In healthcare, it is the left side of this distribution curve which inspires (for better or worse) Wal-Mart, Target, and others to offer "Doc In A Box" services - Allergies, Bladder Infections, Bronchitis, Ear Infections, Pink Eye, Sinus Infections, and a full battery of vaccines -- all served up for a fixed price while you wait.

On the right hand end of the curve though, the NIH Office of Rare Disease classifies over 6,000 conditions, each afflicting fewer than 200,000 Americans. Along this part of the curve, things do indeed get very ambiguous in a hurry -- both for patients and physicians. Specialization is a response to this range of ailments ("nichefication" in Anderson's terms), and brings physicians repeated cases of a particular nature --
giving them the confidence that they can routinely diagnose and treat a high percentage of these patients. However, even within a particular specialty area, cases will naturally follow a distribution curve from typical to atypical. Unto themselves -- atypical cases are just that -- one of a kind aberrations that force physicians to go outside their typical "comfort zone" of diagnosis and treatment. For each individual physician, these atypical cases feel like the exception rather than the rule. What the Long Tail suggests though, is that taken in their entirety, these rare cases actually compromise a large percentage of all medical cases. In fact, over 25 million Americans suffer from a "rare" condition.
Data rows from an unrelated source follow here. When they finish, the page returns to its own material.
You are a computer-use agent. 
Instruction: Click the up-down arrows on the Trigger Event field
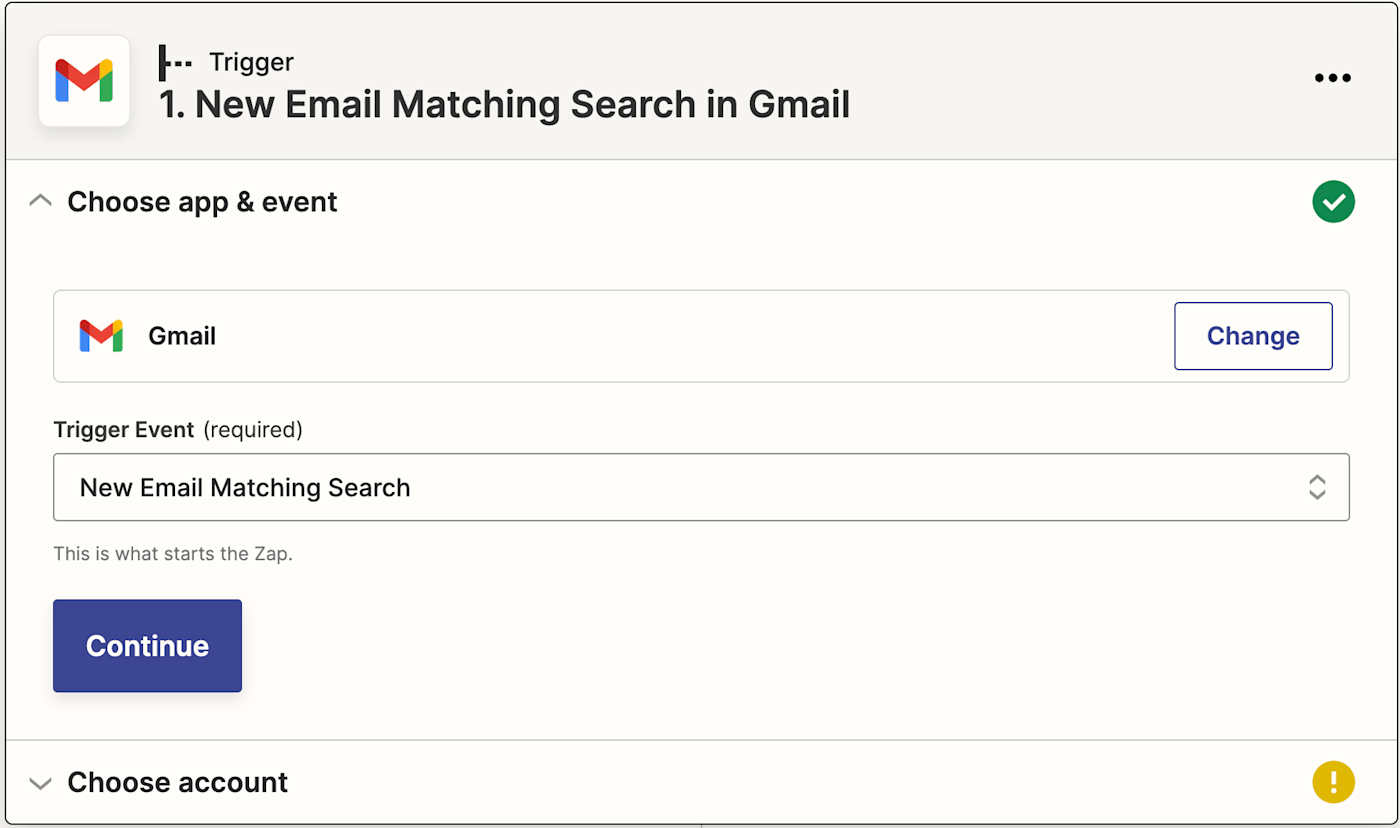[x=1317, y=487]
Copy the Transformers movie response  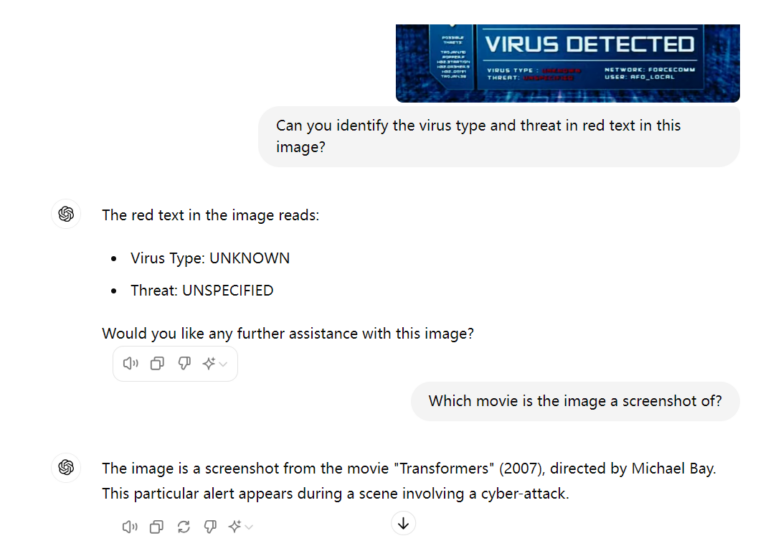(x=157, y=527)
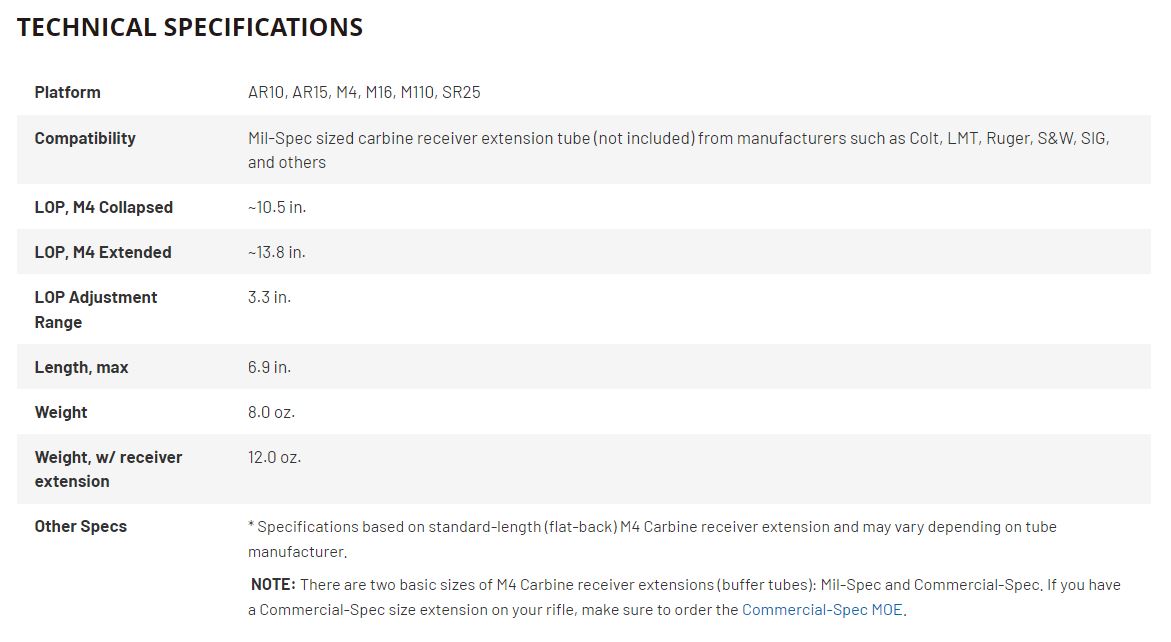Click the ~13.8 in. value
This screenshot has width=1171, height=642.
(x=277, y=252)
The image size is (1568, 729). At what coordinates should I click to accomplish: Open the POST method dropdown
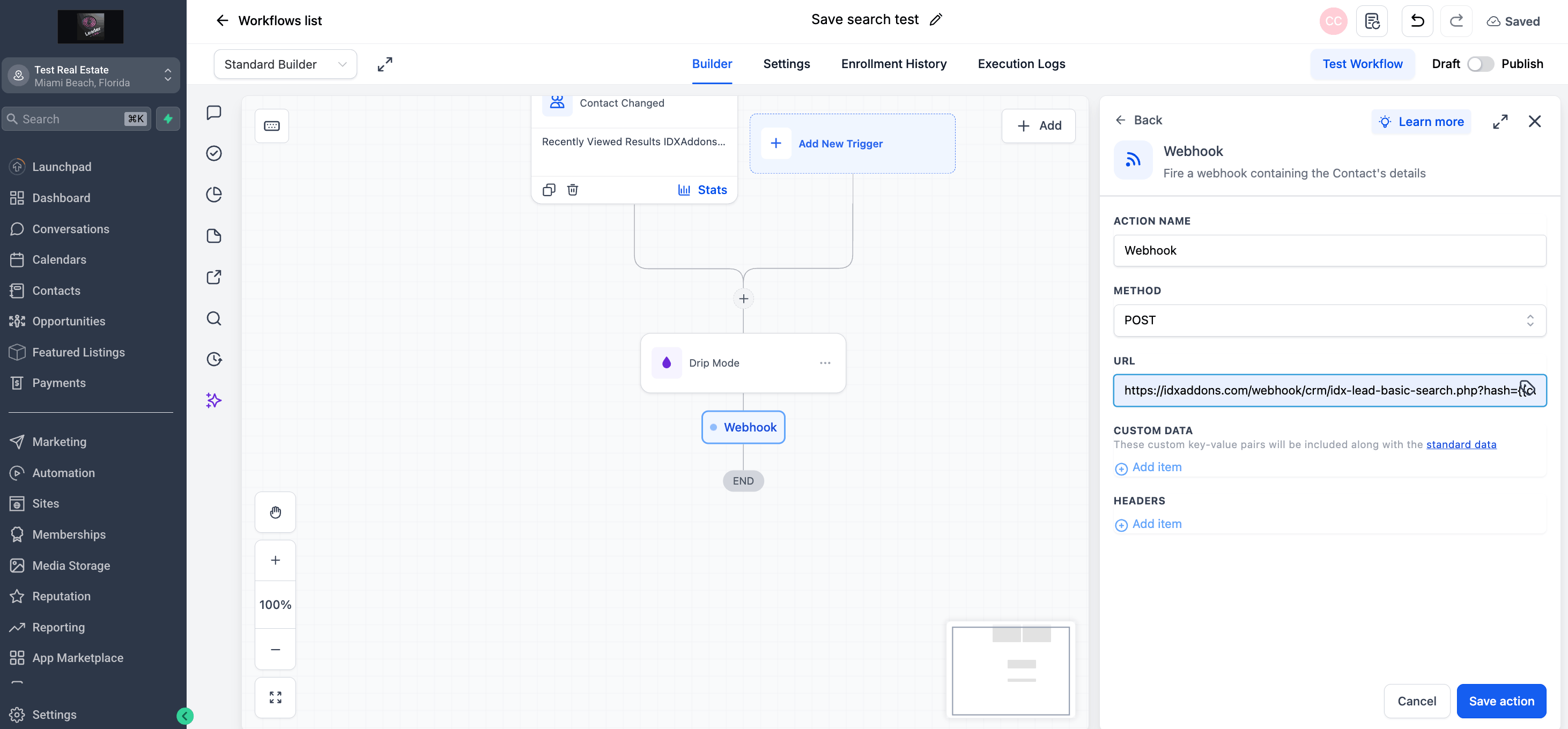coord(1329,320)
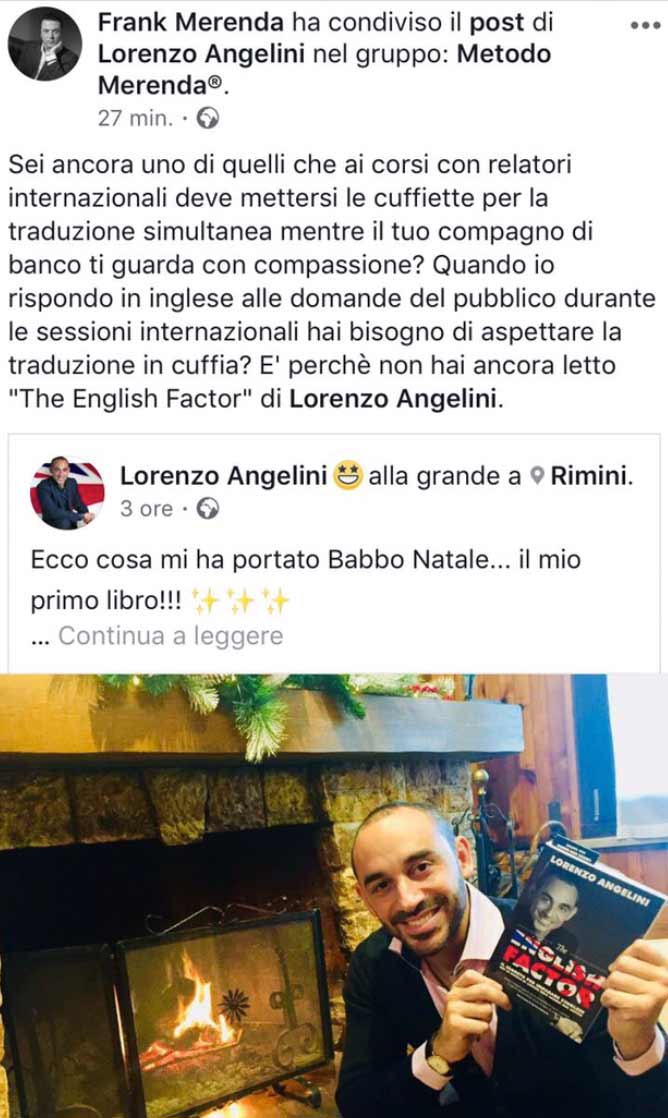
Task: Open tagged Lorenzo Angelini mention in post text
Action: coord(392,399)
Since most patients are not fortunate enough to have a repository of knowledge of all rare diseases, like Dr. Gregory House, for their doctor, improving care for those with rare diseases involves allowing physicians to access the collective wisdom of the medical community more efficiently. This is where, the author of the article believes, social networking websites will help.
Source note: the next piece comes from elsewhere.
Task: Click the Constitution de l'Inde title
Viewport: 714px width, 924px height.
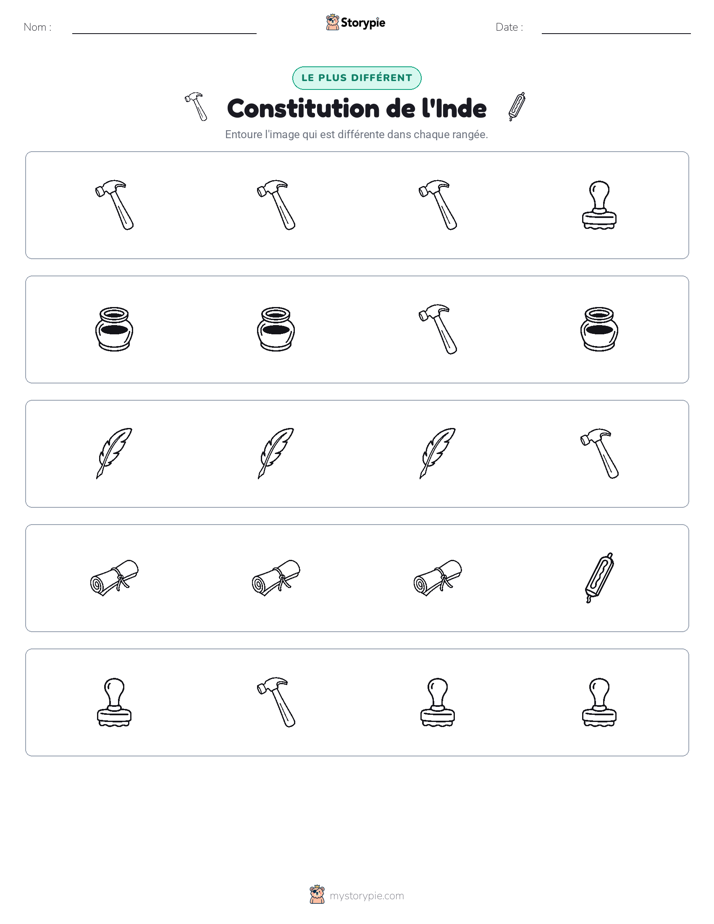Action: [x=357, y=108]
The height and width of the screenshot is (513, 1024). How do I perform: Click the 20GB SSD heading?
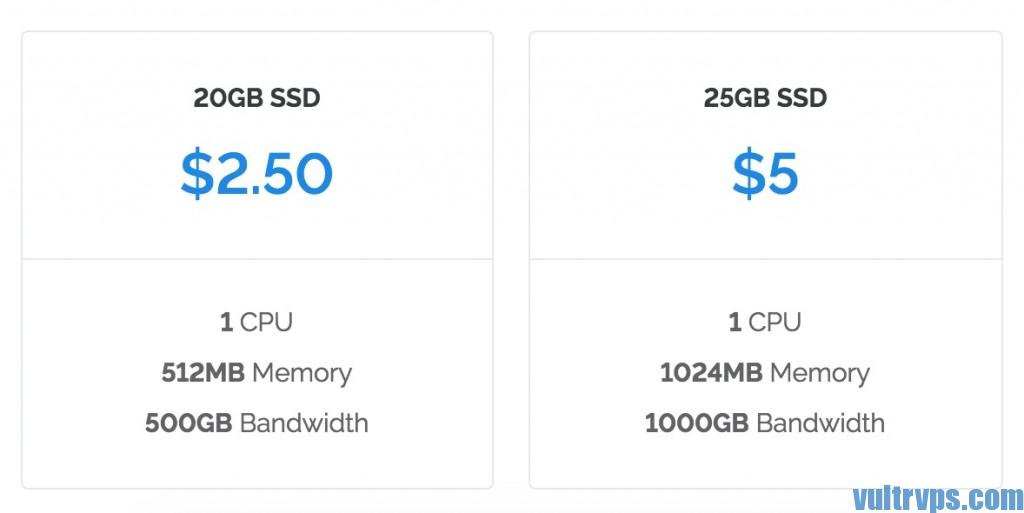(257, 98)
Traditionally, when presented with a challenging case, doctors proceed as the characters on House do. They start talking with their closest colleagues about the problem and/or start searching the internet/library for help. The close colleague method is limited in the case of rare disorders because usually close ties within social networks access the same information. The internet must have substantially improved the diagnosis of rare disorders, but the article may be correct that internet searches frequently produce too much information to be processed efficiently.
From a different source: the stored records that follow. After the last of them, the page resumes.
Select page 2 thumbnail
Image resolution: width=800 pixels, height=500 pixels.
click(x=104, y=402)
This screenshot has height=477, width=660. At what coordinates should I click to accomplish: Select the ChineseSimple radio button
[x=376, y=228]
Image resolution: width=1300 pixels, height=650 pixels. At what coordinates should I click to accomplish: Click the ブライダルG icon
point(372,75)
The author believes that his social network website for doctors will help improve the diagnosis of rare diseases by increasing the flow of information between social networks. Social network theorists have long subscribed to Mark Granovetter's belief in the "strength of weak ties" -- the idea that close ties don't provide much new information (I already know most of what they know), rather new information comes from more distant ties who have access to the information set in other networks. One of the principles behind social networking websites is that awareness of the structure of the social networks allows individuals easier access to these different social networks. This occurs because these websites allow individuals to identify the network they want to access as well as the shortest social path to it.

Randomly contacting strangers and extracting information from them has a low probability of success; however, contacting people through people they are socially connected with or referring to the shared social connection when introducing yourself (so the person knows that their behavior in this interaction will be reported to others within their social network) should substantially improve the quality of the social interaction and the likelihood that the person initiating the contact receives what they need. As such, the author believes networking websites for doctors can lead to better diagnosis and care for people with rare disorders.

This seems pretty reasonable. I hope they are successful at getting doctors to participate and creating the forum to facilitate the spread of information.

On an unrelated note, I thought I would highlight a paragraph from the article that illustrates a point I made in an earlier post about an article on the supposed decline in confidants. I didn't think the trend seemed correct, and I argued, in part, that there had likely been a large growth in support from on-line communities. The author also believes that the internet changes the structure of social support:
On a more encouraging note, patients stuck along the right-side of the curve with a "niche disease" are using the extraordinary reach of the Web to discover that they are not so atypical after all. It's probably no surprise to THCB readers that patients are banding together around wikis, chat rooms, blogs and social networks to offer each other information, empathy, and inspiration. (This is not so different in network theory terms from when fans of a niche band find each other on MySpace). Some of these disease state patient networks are sponsored by pharma marketing, while others are grass-roots efforts, usually led by a parent or family member related to one of the patients.